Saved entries
--------------------------------
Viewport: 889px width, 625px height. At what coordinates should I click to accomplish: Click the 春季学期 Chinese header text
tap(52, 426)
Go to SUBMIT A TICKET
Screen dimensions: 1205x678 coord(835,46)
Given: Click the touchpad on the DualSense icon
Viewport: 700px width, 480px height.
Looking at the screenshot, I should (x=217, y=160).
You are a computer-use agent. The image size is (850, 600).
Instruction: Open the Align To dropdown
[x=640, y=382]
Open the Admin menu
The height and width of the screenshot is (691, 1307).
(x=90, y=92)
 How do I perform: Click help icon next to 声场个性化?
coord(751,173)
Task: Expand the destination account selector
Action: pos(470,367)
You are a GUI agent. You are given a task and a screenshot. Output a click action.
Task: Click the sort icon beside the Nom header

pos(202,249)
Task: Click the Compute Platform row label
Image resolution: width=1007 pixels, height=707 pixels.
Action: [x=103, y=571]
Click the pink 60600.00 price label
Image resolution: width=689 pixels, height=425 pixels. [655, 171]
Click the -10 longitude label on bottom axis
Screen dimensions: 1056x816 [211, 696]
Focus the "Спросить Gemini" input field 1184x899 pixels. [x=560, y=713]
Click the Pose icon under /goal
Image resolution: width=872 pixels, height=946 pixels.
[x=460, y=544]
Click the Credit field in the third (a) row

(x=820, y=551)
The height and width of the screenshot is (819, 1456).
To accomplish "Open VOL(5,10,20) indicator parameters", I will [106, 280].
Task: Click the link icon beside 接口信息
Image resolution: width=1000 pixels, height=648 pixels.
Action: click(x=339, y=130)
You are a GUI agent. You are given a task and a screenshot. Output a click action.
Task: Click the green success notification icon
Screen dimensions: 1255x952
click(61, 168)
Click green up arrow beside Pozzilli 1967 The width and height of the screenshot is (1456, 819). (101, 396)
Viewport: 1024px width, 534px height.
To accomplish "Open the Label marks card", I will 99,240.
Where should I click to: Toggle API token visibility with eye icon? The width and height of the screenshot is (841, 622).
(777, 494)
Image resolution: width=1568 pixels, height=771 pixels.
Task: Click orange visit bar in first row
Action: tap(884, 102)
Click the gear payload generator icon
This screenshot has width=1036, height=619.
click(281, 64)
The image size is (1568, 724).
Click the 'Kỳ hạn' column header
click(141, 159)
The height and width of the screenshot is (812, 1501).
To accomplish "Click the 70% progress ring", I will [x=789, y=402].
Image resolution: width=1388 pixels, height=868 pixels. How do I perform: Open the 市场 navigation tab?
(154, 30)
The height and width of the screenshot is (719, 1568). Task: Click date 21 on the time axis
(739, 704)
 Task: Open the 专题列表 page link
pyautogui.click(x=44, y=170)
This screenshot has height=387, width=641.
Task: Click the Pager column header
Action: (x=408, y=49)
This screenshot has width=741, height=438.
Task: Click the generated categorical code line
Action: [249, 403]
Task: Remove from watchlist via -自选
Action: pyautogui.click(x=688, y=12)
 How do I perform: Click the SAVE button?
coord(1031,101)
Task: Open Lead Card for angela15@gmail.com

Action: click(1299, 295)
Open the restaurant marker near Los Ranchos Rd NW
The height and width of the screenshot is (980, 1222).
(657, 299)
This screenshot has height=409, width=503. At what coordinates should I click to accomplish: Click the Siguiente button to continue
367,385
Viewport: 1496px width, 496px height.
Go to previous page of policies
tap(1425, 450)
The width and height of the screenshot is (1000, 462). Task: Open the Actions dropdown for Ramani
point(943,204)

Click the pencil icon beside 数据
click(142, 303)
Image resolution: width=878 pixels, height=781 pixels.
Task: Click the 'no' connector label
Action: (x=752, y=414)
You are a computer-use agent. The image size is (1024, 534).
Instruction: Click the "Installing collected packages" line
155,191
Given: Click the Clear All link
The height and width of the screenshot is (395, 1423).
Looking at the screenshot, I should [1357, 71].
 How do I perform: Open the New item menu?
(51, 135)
--------------------------------
## [What the task requires]
Print all of the records, leaving each one exactly as it appears above.

## [Answer section]
Viewport: 889px width, 625px height. At what coordinates should I click to accomplish: Click the 春季学期 Chinese header text
tap(52, 426)
Go to SUBMIT A TICKET
Screen dimensions: 1205x678 coord(835,46)
Given: Click the touchpad on the DualSense icon
Viewport: 700px width, 480px height.
Looking at the screenshot, I should (x=217, y=160).
You are a computer-use agent. The image size is (850, 600).
Instruction: Open the Align To dropdown
[x=640, y=382]
Open the Admin menu
The height and width of the screenshot is (691, 1307).
(x=90, y=92)
 How do I perform: Click help icon next to 声场个性化?
coord(751,173)
Task: Expand the destination account selector
Action: pos(470,367)
You are a GUI agent. You are given a task and a screenshot. Output a click action.
Task: Click the sort icon beside the Nom header

pos(202,249)
Task: Click the Compute Platform row label
Image resolution: width=1007 pixels, height=707 pixels.
Action: [x=103, y=571]
Click the pink 60600.00 price label
Image resolution: width=689 pixels, height=425 pixels. [655, 171]
Click the -10 longitude label on bottom axis
Screen dimensions: 1056x816 [211, 696]
Focus the "Спросить Gemini" input field 1184x899 pixels. [x=560, y=713]
Click the Pose icon under /goal
Image resolution: width=872 pixels, height=946 pixels.
[x=460, y=544]
Click the Credit field in the third (a) row

(x=820, y=551)
The height and width of the screenshot is (819, 1456).
To accomplish "Open VOL(5,10,20) indicator parameters", I will [106, 280].
Task: Click the link icon beside 接口信息
Image resolution: width=1000 pixels, height=648 pixels.
Action: click(x=339, y=130)
You are a GUI agent. You are given a task and a screenshot. Output a click action.
Task: Click the green success notification icon
Screen dimensions: 1255x952
click(61, 168)
Click green up arrow beside Pozzilli 1967 The width and height of the screenshot is (1456, 819). (101, 396)
Viewport: 1024px width, 534px height.
To accomplish "Open the Label marks card", I will 99,240.
Where should I click to: Toggle API token visibility with eye icon? The width and height of the screenshot is (841, 622).
(777, 494)
Image resolution: width=1568 pixels, height=771 pixels.
Task: Click orange visit bar in first row
Action: tap(884, 102)
Click the gear payload generator icon
This screenshot has width=1036, height=619.
click(281, 64)
The image size is (1568, 724).
Click the 'Kỳ hạn' column header
click(141, 159)
The height and width of the screenshot is (812, 1501).
To accomplish "Click the 70% progress ring", I will [x=789, y=402].
Image resolution: width=1388 pixels, height=868 pixels. How do I perform: Open the 市场 navigation tab?
(154, 30)
The height and width of the screenshot is (719, 1568). Task: Click date 21 on the time axis
(739, 704)
 Task: Open the 专题列表 page link
pyautogui.click(x=44, y=170)
This screenshot has height=387, width=641.
Task: Click the Pager column header
Action: (x=408, y=49)
This screenshot has width=741, height=438.
Task: Click the generated categorical code line
Action: [249, 403]
Task: Remove from watchlist via -自选
Action: pyautogui.click(x=688, y=12)
 How do I perform: Click the SAVE button?
coord(1031,101)
Task: Open Lead Card for angela15@gmail.com

Action: click(1299, 295)
Open the restaurant marker near Los Ranchos Rd NW
The height and width of the screenshot is (980, 1222).
(657, 299)
This screenshot has height=409, width=503. At what coordinates should I click to accomplish: Click the Siguiente button to continue
367,385
Viewport: 1496px width, 496px height.
Go to previous page of policies
tap(1425, 450)
The width and height of the screenshot is (1000, 462). Task: Open the Actions dropdown for Ramani
point(943,204)

Click the pencil icon beside 数据
click(142, 303)
Image resolution: width=878 pixels, height=781 pixels.
Task: Click the 'no' connector label
Action: (x=752, y=414)
You are a computer-use agent. The image size is (1024, 534).
Instruction: Click the "Installing collected packages" line
155,191
Given: Click the Clear All link
The height and width of the screenshot is (395, 1423).
Looking at the screenshot, I should [1357, 71].
 How do I perform: Open the New item menu?
(51, 135)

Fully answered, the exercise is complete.